-------- Data for analysis --------

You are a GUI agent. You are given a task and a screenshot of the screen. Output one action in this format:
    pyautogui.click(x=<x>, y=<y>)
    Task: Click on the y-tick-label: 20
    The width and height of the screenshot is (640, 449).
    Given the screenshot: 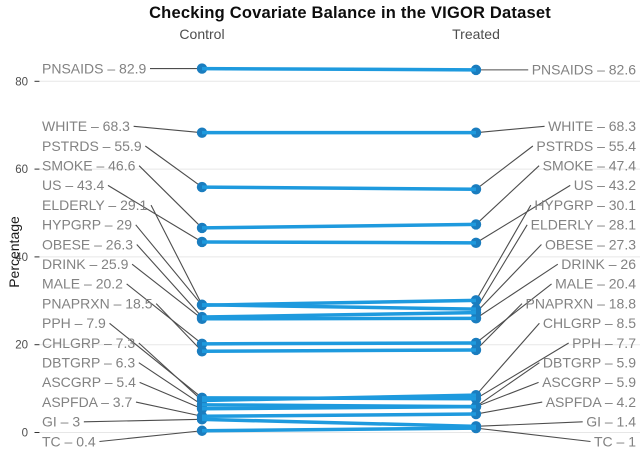 What is the action you would take?
    pyautogui.click(x=22, y=346)
    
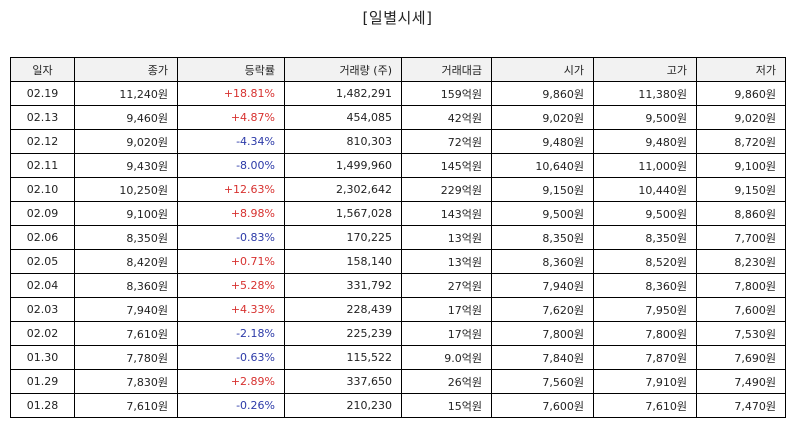 The width and height of the screenshot is (795, 425). Describe the element at coordinates (741, 358) in the screenshot. I see `cell-low: 7,690원` at that location.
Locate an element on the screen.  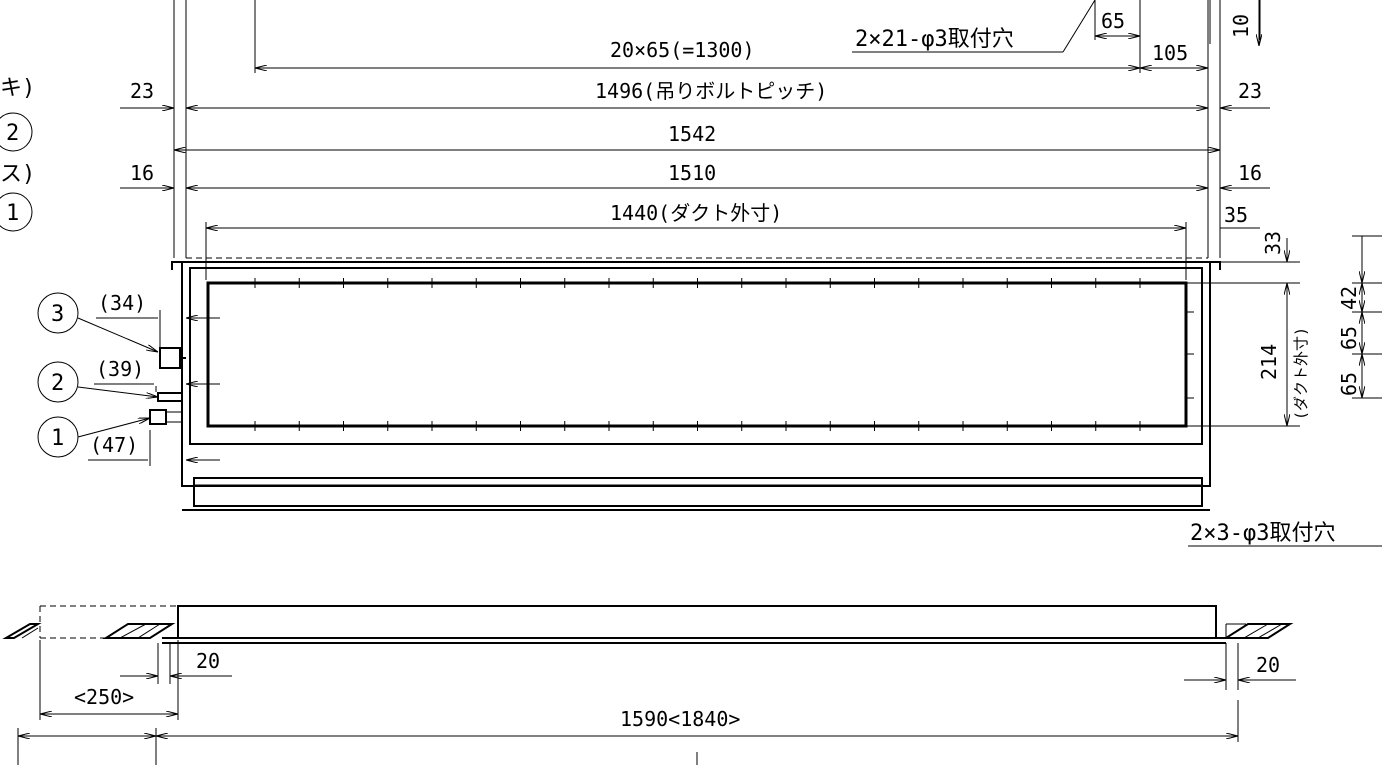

--------

> [What the task requires]
Reproduce the records from the beginning up to and including the line containing "The width and height of the screenshot is (640, 449).", replacing "y-tick-label" with "axis tick label" and leaving everything else unchanged.

> [Output for this exercise]
You are a GUI agent. You are given a task and a screenshot of the screen. Output one action in this format:
    pyautogui.click(x=<x>, y=<y>)
    Task: Click on the axis tick label: 20
    The width and height of the screenshot is (640, 449).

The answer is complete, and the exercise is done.